Everyone he had spoken to since he started exclusively described her as awful to work for and a generally unpleasant person to boot. She never socialised with the rest of the office, and when she did deign to talk to her inferiors it was usually to yell at or reprimand them, and often a combination of the two.

Carl couldn’t think of a single occasion on which she had ever smiled, let alone given out any positive reinforcement to one of her underlings. Seeing all of this was like opening up Pandora’s Box.

He reflected on all the times she had been horrible to him. Yelled at him, turned him down for promotion, threatened to fire him. And here right in front of him was a gold mine of blackmail material. A plan began to form slowly in his mind. Taking care to screenshot the most shocking pictures, he sent them all to print, and left work that evening with a smile on his face for the first time ever.


The next morning Carl strode in to the office, full of confidence. He checked the folder in his rucksack to make sure that all of the printed images were still there and sat down at his desk. After getting himself settled and finalising exactly what it was he wanted to say he stood up, smoothed down his shirt and marched right in to his manager’s office with the papers.

“Can I help you, Mr Jenkins?” she asked, without looking away from her screen. Her tone suggested that, all things considered,she probably would not be able to render any assitpstance at this juncture.

“As a matter of fact you can,” Carl replied.
“Oh, and how might I do that?” The sarcasm was dripping from her voice.
“For starters you can promote me,” Carl said. “And you can give me a substantial raise to boot.”
“And why, pray tell, would I do that?”

Carl opened the folder and pulled out the printed photographs. He slapped them down triumphantly on the table in front of his manager, who went wide dyed when she saw them.

“Where did you get these?!” she demanded. “Tell me right now and maybe I won’t fire you.”
“I came in to shut your computer down last night and Facebook was still open. I got them from there. Now, give me what I want or I’ll show the whole office that your cold, hard exterior is just an act. They’ll see you all for the kindly, giving person you really are!”

His manager appeared dumbfounded. For a moment she just stared at him in disbelief.

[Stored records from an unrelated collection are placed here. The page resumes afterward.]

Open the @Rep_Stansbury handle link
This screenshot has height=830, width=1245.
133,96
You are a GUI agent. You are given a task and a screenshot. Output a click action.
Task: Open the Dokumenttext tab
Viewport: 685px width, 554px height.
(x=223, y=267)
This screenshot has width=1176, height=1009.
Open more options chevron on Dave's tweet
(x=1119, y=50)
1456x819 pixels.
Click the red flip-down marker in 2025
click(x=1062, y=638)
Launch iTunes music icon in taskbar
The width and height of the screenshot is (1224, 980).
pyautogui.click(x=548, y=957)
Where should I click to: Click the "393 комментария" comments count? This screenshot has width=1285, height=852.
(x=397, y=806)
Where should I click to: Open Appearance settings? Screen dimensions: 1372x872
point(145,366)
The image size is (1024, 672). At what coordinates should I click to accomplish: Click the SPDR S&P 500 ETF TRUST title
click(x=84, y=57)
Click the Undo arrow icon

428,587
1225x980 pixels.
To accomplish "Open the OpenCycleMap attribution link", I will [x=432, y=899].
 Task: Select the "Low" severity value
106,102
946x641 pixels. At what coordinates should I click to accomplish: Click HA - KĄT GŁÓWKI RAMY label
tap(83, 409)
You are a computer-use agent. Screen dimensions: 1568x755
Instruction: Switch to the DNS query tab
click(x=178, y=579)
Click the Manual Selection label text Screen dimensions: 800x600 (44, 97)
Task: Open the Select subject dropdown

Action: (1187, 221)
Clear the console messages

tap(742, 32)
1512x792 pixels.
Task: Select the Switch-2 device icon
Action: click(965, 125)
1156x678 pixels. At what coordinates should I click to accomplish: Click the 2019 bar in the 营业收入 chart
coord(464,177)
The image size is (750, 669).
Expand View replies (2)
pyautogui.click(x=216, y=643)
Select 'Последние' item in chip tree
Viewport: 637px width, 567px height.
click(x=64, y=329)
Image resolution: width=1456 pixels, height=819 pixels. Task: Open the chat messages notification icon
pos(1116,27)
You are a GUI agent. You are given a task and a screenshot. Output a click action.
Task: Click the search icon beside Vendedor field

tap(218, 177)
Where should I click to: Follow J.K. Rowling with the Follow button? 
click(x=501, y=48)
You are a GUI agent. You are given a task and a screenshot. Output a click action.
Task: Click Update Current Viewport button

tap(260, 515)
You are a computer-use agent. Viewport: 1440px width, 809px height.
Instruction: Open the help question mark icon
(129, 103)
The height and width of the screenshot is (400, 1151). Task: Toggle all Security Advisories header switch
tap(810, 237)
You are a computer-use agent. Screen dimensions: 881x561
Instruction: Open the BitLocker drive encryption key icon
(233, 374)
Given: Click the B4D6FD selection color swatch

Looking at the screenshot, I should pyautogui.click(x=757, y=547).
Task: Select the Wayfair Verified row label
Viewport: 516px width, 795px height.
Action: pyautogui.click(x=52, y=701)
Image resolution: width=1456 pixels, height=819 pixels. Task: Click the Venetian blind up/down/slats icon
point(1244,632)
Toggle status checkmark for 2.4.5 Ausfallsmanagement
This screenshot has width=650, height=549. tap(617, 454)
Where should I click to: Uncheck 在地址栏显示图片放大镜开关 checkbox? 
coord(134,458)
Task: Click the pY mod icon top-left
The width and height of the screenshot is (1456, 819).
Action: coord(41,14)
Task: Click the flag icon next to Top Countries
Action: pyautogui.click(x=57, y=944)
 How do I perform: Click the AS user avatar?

“Isn’t this the part,” Carl asked, suddenly very nervous, “where you soapy ‘You wouldn’t dare!’ And then I say I would and then you give me what I want?”
“You idiot!” his manager roared. “Those pictures aren’t of me! They’re of my twin sister! She died recently and I was going through her social media profiles making sure that they would serve as a proper tribute to her passing!”
“Oh gosh, I had no idea!” Carl blurted out. He had never looked at the name on the profiles, the likeness was so complete. “I’m so sorry, I didn’t even know you had a sister!” He feared for the worst now. Surely that would be it for him. He would be clearing out his desk and heading home in ten minutes.
“I should fire you for this gross invasion of my privacy!” his manager yelled at him. She was almost quivering with rage. But suddenly, out of nowhere she raised her hand to her temple, and the anger seemed to drain out of her. “But I’m not going to do that. It’s not what she would have wanted.”
Carl felt the tension in the air begin to dissipate.
“But if you think you’re going to get a promotion then you have another thing coming,” she added. “However, I’ve heard from the security guards at the front desk that you have been working several hours in the evening beyond your normal shifts and that is unacceptable. You will be pleased to know that we conducted interviews for a new employee yesterday who will come in to assist you with your work.”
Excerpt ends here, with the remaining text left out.